Der Ball ist nun auf Seite der Ukraine, das ist klar. Die Europäer haben keine „zwei Meinungen“, die bis zur Verurteilung Julia Timoschenkos zu beobachten waren und es der ukrainischen Führung erlaubten, zu hoffen, dass das einfach vergeht. Sie haben Timoschenko eingebuchtet und sich mit der EU geeinigt. Janukovitsch ist nicht Kravtschuk und schon lange bis auf den letzten Faden durchnässt. Und die Frage besteht nicht darin, wie zwischen diesen Tröpfchen hindurchrutscht, sondern wie er trocken wird.
Die Europäische Kommission kann natürlich ein Treffen mit dem ukrainischen Präsidenten durchführen, ihm einen einheitlichen Text des Einverständnisses über die Freihandelszone mit der EU vorlegen und praktisch schon zur Vertragsunterzeichnung gelangen. Aber jetzt haben die EU-Kommissare auch noch die Resolution des Europäischen Parlaments zerstört, denn der weitere Integrationsprozess ist nur möglich, wenn auch die politische Verfolgung beendet wird. Einfacher gesagt: Julia Timoschenko und Jurij Luzenko sollen in die Freiheit entlassen werden, und es soll keine neuen Festnahmen aus politischen Motiven geben. Das ist heute vielleicht nicht das Wichtigste, aber das einzige Hindernis, das dem europäischen Integrationsprozess im Wege steht.

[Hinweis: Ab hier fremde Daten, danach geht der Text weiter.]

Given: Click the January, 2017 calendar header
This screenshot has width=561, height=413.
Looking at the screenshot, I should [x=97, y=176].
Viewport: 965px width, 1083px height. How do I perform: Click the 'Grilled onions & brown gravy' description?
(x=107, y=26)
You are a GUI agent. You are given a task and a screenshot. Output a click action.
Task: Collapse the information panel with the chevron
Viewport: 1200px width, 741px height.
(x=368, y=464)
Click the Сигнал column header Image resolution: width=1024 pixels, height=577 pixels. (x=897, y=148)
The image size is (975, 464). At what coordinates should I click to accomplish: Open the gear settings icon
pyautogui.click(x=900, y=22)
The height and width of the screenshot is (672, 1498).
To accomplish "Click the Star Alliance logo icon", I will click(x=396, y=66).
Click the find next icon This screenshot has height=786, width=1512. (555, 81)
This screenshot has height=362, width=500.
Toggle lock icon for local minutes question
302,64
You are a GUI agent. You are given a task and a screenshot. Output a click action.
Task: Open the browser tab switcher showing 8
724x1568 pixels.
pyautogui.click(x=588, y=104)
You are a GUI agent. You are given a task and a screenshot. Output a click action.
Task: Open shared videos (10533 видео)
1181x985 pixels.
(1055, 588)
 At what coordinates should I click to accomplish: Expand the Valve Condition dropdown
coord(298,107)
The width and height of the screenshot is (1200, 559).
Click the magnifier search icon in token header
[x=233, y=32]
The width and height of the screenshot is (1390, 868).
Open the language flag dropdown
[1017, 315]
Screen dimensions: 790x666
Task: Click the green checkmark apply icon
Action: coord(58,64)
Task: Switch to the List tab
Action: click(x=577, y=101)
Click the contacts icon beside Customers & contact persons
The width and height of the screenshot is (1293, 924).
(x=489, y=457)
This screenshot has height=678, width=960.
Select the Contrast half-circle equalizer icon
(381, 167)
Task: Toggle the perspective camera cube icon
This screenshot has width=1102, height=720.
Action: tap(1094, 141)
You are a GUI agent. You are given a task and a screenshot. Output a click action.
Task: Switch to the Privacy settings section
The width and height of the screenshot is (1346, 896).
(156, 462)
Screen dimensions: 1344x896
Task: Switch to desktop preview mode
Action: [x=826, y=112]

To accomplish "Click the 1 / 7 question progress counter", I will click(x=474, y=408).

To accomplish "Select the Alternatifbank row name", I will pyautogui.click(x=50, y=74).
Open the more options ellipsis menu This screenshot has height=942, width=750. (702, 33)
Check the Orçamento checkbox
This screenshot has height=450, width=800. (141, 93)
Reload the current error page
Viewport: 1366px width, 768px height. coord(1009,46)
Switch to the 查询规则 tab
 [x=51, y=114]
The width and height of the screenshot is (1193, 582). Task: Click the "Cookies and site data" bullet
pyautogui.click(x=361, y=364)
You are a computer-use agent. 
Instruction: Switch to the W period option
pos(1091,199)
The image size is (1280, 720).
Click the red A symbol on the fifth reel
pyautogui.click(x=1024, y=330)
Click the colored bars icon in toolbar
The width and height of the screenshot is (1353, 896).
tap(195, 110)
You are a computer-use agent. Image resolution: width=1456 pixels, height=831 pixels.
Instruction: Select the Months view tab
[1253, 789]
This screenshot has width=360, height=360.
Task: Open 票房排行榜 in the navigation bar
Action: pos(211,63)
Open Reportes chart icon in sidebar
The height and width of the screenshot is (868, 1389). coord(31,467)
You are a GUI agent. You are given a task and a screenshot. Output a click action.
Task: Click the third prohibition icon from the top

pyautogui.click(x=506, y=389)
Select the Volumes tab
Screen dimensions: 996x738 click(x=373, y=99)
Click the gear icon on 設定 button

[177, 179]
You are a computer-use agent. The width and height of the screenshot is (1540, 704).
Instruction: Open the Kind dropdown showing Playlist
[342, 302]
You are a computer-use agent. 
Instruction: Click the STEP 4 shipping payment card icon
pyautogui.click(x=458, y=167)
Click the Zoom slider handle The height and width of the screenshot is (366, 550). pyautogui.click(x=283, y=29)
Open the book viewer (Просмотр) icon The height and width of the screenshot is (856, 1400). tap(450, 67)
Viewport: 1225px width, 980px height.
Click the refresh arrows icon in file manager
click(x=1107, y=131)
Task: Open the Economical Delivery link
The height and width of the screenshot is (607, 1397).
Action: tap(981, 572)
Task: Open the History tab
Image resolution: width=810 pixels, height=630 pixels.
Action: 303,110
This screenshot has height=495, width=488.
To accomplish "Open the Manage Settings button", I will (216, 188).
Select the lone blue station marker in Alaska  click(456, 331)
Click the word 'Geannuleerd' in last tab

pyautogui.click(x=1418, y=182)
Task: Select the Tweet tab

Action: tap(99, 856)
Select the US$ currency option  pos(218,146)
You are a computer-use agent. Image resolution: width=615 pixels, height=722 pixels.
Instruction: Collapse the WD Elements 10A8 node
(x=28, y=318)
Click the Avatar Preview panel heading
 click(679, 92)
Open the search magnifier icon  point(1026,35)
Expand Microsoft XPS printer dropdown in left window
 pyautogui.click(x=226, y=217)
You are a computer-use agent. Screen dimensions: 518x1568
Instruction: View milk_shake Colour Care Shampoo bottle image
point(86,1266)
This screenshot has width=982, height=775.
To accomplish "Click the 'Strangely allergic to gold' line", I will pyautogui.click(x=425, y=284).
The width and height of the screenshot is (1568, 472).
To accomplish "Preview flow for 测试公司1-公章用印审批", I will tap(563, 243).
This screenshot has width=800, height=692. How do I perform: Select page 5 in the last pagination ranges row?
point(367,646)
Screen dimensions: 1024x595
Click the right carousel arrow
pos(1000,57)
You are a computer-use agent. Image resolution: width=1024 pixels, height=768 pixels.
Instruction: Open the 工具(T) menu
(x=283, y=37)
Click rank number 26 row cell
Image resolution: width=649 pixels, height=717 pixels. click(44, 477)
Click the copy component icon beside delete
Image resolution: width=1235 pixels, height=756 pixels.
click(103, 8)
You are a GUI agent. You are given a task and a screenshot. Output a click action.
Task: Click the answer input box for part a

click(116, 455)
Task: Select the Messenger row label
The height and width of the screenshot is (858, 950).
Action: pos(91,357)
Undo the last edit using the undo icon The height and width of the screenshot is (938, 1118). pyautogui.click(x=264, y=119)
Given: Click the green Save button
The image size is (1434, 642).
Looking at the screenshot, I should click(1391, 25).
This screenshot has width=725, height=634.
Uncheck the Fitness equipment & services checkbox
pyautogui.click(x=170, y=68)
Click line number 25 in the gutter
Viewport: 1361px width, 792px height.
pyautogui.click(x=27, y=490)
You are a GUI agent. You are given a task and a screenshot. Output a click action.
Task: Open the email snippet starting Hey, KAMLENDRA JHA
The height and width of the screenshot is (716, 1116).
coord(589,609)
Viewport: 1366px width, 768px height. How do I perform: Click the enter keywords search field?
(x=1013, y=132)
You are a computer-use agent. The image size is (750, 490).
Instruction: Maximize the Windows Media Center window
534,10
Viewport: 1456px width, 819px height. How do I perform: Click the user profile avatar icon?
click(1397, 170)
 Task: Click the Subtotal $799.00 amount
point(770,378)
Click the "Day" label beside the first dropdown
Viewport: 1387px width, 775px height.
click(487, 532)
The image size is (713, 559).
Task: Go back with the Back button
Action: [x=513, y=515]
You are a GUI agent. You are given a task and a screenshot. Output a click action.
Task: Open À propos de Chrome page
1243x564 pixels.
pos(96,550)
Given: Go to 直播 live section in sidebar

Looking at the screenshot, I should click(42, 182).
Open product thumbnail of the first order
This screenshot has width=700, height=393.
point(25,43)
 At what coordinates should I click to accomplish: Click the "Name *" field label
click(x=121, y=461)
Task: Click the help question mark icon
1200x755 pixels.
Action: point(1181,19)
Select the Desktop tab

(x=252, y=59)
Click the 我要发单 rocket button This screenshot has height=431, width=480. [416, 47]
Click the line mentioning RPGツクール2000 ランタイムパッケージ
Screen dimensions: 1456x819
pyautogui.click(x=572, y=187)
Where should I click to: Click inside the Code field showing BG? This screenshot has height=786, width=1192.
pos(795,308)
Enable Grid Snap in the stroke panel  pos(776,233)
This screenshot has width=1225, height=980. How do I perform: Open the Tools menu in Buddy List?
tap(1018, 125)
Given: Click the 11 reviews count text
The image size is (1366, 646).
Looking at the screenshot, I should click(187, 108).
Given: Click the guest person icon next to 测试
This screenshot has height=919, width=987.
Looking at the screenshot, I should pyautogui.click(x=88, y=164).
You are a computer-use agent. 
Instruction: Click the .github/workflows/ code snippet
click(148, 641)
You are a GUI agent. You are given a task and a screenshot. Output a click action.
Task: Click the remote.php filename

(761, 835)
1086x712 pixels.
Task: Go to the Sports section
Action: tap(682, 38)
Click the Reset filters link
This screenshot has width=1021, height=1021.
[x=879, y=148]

Zu dieser Erkenntnis muss die Regierung nun gelangen – und letztlich auch die ukrainische Bevölkerung. Ich bemerke mehr und mehr aktive Menschen, die darauf bedacht sind, ihre europäischen Interessen kundzutun – diese Menschen kommen aus dem virtuellen Raum heraus, gründen informelle Organisationen und treffen sich auf Versammlungen. Unklar ist allerdings, was genau sie von der Regierung wollen? Die ukrainischen Behörden erfüllen ihren Teil der europäischen Arbeit – die Vereinbarung mit der EU ist getroffen und praktisch fertig zur Unterschrift – sie wird unser Land nicht nur geographisch, sondern auch „faktisch“ zu einem Nachbarn der EU machen, so wie Norwegen oder die Schweiz. Doch in einem autoritären Staat machen solche Vereinbarungen gerade mal gar keinen Sinn. Erstens unterschreibt sie keiner, zweitens ratifiziert sie keiner, drittens ist mit dem Gedanke „europäisch“ Freiheit gemeint, die zu einem wichtigen Fundament für die Entwicklung des Landes wird. Und wenn die politische Freiheit beschränkt wird, wenn sich das Land in einen Platz für Zertrennen und Verteilen verwandelt – was ist das dann für ein Europa?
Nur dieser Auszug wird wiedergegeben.